Il sait donner envie de lire un livre ou de l’éviter et quand il parle du style ou du langage, c’est en connaisseur.

Lorsqu’il souligne qu’on reconnaît immédiatement une page d’Amélie NOTHOMB, ce qui n’est pas donné à tous les écrivains, même si cet auteur (il n'existe pas de forme féminine de ce mot, sauf à l’administration de la Communauté française - Fédération Wall… oh et puis merde à ces titres à rallonge dont se pavoisent des gratte-papier ! : on emploie auteur indifféremment pour qualifier un homme ou une femme) ne figure pas à son panthéon personnel (puisqu’il évoque ses thuriféraires avec un brin d’ironie), on sent qu’il ne dédaignerait pas de partager avec elle au moins cette qualité et je le lui confirme ici : on reconnaît vite la patte d’André.

Il aime glisser entre les lignes quelques coquetteries personnelles.

Je prends pour telle son expression « le quatrième de couverture », qu’il masculinise sans doute par référence au plat verso de l’habit d’un livre mais que le vulgum pecus nomme habituellement « la quatrième de couverture ».

C’est aussi de sa grande érudition qu’il extrait cette expression : « décédée comme suite à un accident de la route ». Qui d’autre que lui dirait une chose pareille ?

Ce comme suite a pourtant une acception quelque peu juridique, « en application de », même s’il faut concéder que le mot suite est mis à toutes les sauces et qu’en conséquence, « comme suite à » peut être entendu comme suite à (je souligne ici qu’inspiré par le susdit André, j’ai volontairement utilisé une tournure qui peut imposer une relecture …).

Sa sûreté de choix du mot juste permet aussi de nous rappeler que « repartie » ne prend pas d’accent et que contrairement à l’usage pourtant courant (je n’ai pas peur d’un léger pléonasme), la première syllabe de ce mot devrait se prononcer comme dans redondance et non comme dans répétition.

En le prononçant correctement, on a un peu l’impression de venir de Sainte-Walburge, où les autochtones parlent volontiers d’un match de « tenisse ».

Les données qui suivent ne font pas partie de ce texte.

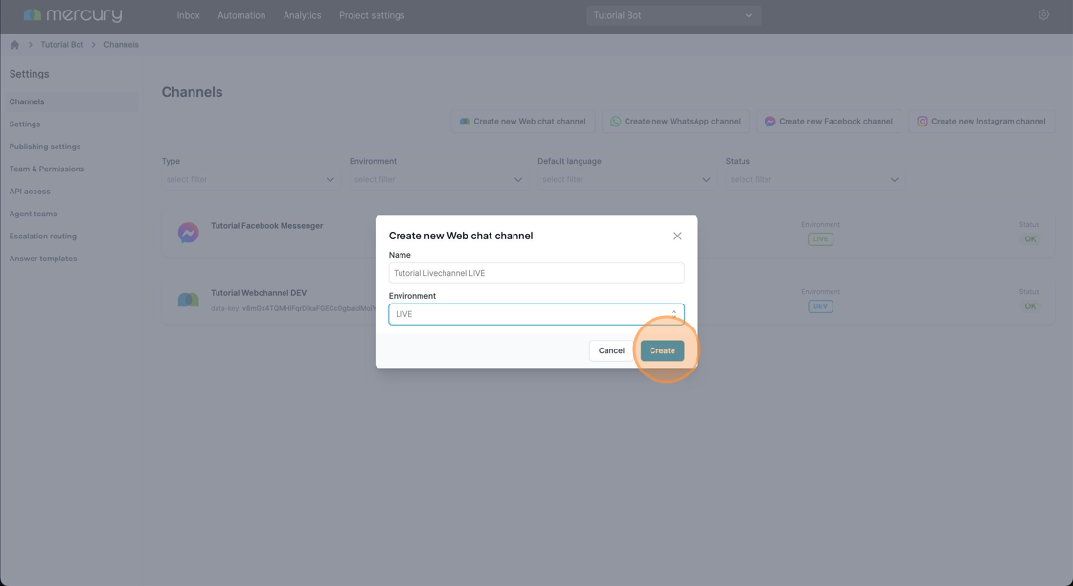Close the Create new Web chat channel dialog
This screenshot has height=586, width=1073.
click(x=677, y=236)
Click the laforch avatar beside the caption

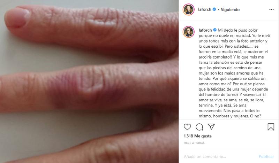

Toujours au rang des formules un peu érudites, on trouve « l’auteur doute s’ils ne seraient … » ou encore « son domaine s’étrécit » : André raffole des formulations peu usitées, surtout si elles peuvent paraître inexactes au commun des mortels que nous sommes.

Je dois cependant admettre que je ne partage pas son goût pour l’utilisation, très en vogue, du mot « évoquer ».

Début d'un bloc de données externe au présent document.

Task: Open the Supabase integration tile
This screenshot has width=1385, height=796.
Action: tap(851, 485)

Les médias nous assomment de « Qu’est-ce que ça vous évoque ? » et même si la tournure n’est pas complètement fausse, elle me hérisse presque autant que lorsqu’ils disent (je l’ai entendu récemment sur Vivacité) « Qu’est-ce que ça vous suscite ? ».

Allant crescendo dans la chronique Tihonienne, j’ai quasiment ressenti une pointe d’agacement lorsqu’André nous apprit que Charles CROS avait fait une découverte en matière de reproduction du son mais n’avait pu, faute de moyens,… « finaliser le procédé » !

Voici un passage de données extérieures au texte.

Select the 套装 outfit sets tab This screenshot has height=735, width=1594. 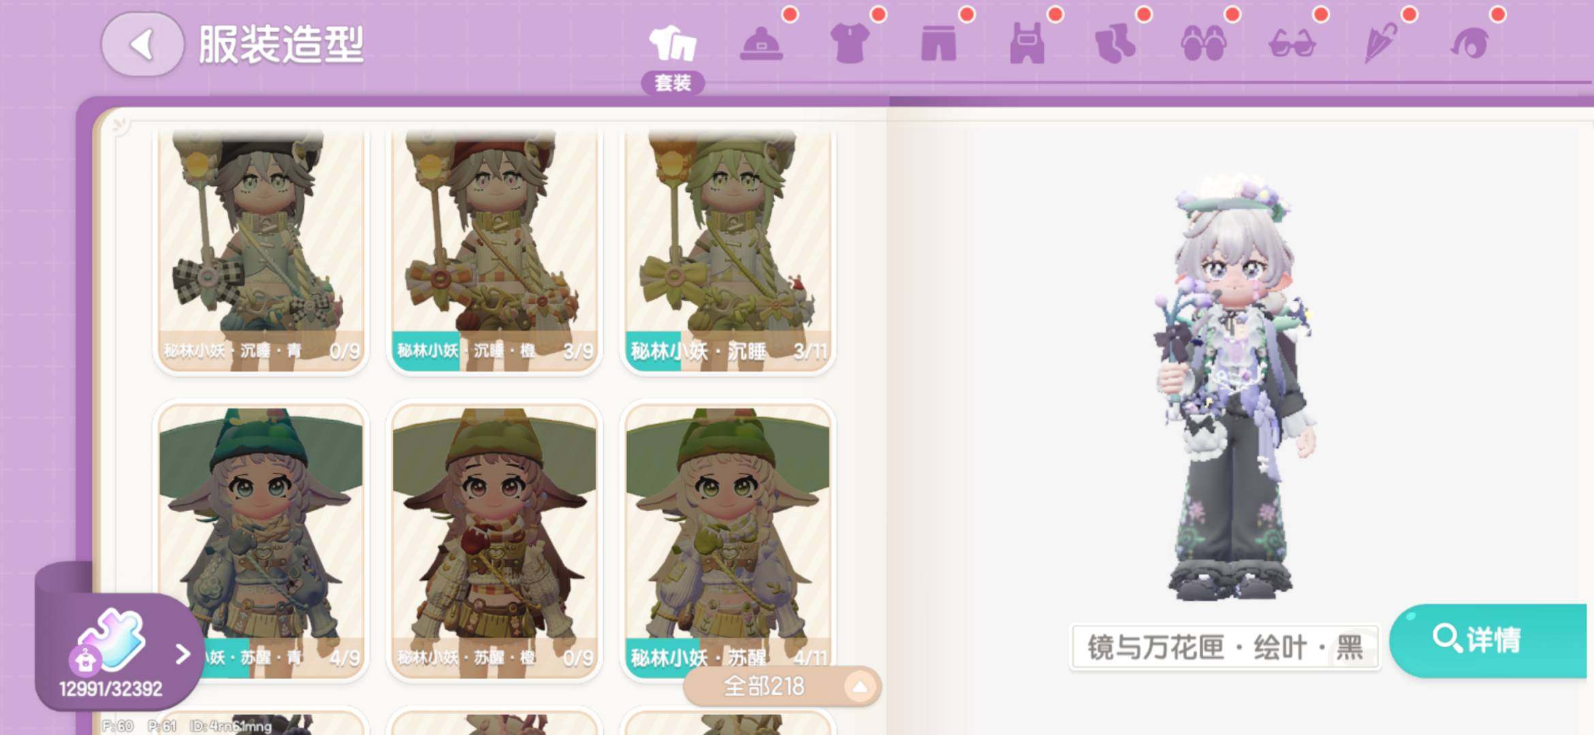(673, 56)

« Non. Pas toi ! », me suis-je entendu marmonner.

Pour moi, finaliser, c’est assigner un but à quelque chose et non mener à bien, parachever ou terminer cette chose.

Le verbe vient de la fin qui justifie les moyens, pas de celle qui y met un terme.

Je gage qu’André me trouvera un passage de Claudel qui lui donne ce sens mais je réfute d’avance cette objection : le jour où Claudel s’est fourvoyé de la sorte, il venait sans doute de lire deux pages de Céline (plus que ça, c’est au-delà de mes forces).

L’utilisation actuelle et assez fréquente du terme finaliser en lieu et place de finir m’irrite autant que celle du verbe initier (enseigner à quelqu’un les rudiments d’un art ou d’une science, par exemple) pour commencer ou entamer. Pourquoi penser qu’on a l’air bête quand on utilise le mot juste ?

Ailleurs dans la chronique, ce n’est pas au rang de la coquetterie ou de l’abus de langage mais bien à celui de la coquille pure et simple que j’attribuerai qu’à deux reprises dans un de ses commentaires, il nomme un auteur Guy BOLLET alors que l’intéressé lui-même semble avoir clairement indiqué à son éditeur qu’il s’appelait Guy BOLEY.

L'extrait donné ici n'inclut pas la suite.